Summer as it was, the east wind set poor Hepzibah's few remaining teeth
chattering in her head, as she and Clifford faced it, on their way up
Pyncheon Street, and towards the centre of the town. Not merely was it
the shiver which this pitiless blast brought to her frame (although her
feet and hands, especially, had never seemed so death-a-cold as now),
but there was a moral sensation, mingling itself with the physical
chill, and causing her to shake more in spirit than in body. The
world's broad, bleak atmosphere was all so comfortless! Such, indeed,
is the impression which it makes on every new adventurer, even if he
plunge into it while the warmest tide of life is bubbling through his
veins. What, then, must it have been to Hepzibah and Clifford,--so
time-stricken as they were, yet so like children in their
inexperience,--as they left the doorstep, and passed from beneath the
wide shelter of the Pyncheon Elm! They were wandering all abroad, on
precisely such a pilgrimage as a child often meditates, to the world's
end, with perhaps a sixpence and a biscuit in his pocket. In
Hepzibah's mind, there was the wretched consciousness of being adrift.
She had lost the faculty of self-guidance; but, in view of the
difficulties around her, felt it hardly worth an effort to regain it,
and was, moreover, incapable of making one.

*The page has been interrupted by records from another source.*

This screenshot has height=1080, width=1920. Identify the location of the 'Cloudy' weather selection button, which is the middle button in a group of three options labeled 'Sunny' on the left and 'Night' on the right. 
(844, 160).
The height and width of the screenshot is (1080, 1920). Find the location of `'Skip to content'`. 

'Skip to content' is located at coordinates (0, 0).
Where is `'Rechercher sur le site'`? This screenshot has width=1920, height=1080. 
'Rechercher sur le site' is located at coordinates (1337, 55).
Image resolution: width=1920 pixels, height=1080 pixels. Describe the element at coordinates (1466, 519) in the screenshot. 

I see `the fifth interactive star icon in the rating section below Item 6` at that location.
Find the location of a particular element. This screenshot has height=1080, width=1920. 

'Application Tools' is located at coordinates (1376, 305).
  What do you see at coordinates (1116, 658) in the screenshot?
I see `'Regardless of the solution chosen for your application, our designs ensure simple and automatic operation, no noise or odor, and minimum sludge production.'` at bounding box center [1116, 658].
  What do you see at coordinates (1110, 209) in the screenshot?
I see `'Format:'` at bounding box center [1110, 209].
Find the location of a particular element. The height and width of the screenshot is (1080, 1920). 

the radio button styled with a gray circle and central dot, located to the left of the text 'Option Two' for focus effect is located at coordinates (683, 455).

As they proceeded on their strange expedition, she now and then cast a
look sidelong at Clifford, and could not but observe that he was
possessed and swayed by a powerful excitement. It was this, indeed,
that gave him the control which he had at once, and so irresistibly,
established over his movements. It not a little resembled the
exhilaration of wine. Or, it might more fancifully be compared to a
joyous piece of music, played with wild vivacity, but upon a disordered
instrument. As the cracked jarring note might always be heard, and as
it jarred loudest amidst the loftiest exultation of the melody, so was
there a continual quake through Clifford, causing him most to quiver
while he wore a triumphant smile, and seemed almost under a necessity
to skip in his gait.
They met few people abroad, even on passing from the retired
neighborhood of the House of the Seven Gables into what was ordinarily
the more thronged and busier portion of the town. Glistening
sidewalks, with little pools of rain, here and there, along their
unequal surface; umbrellas displayed ostentatiously in the
shop-windows, as if the life of trade had concentrated itself in that
one article; wet leaves of the horse-chestnut or elm-trees, torn off
untimely by the blast and scattered along the public way; an unsightly,
accumulation of mud in the middle of the street, which perversely grew
the more unclean for its long and laborious washing,--these were the
more definable points of a very sombre picture. In the way of movement
and human life, there was the hasty rattle of a cab or coach, its
driver protected by a waterproof cap over his head and shoulders; the
forlorn figure of an old man, who seemed to have crept out of some
subterranean sewer, and was stooping along the kennel, and poking the
wet rubbish with a stick, in quest of rusty nails; a merchant or two,
at the door of the post-office, together with an editor and a
miscellaneous politician, awaiting a dilatory mail; a few visages of
retired sea-captains at the window of an insurance office, looking out
vacantly at the vacant street, blaspheming at the weather, and fretting
at the dearth as well of public news as local gossip. What a
treasure-trove to these venerable quidnuncs, could they have guessed
the secret which Hepzibah and Clifford were carrying along with them!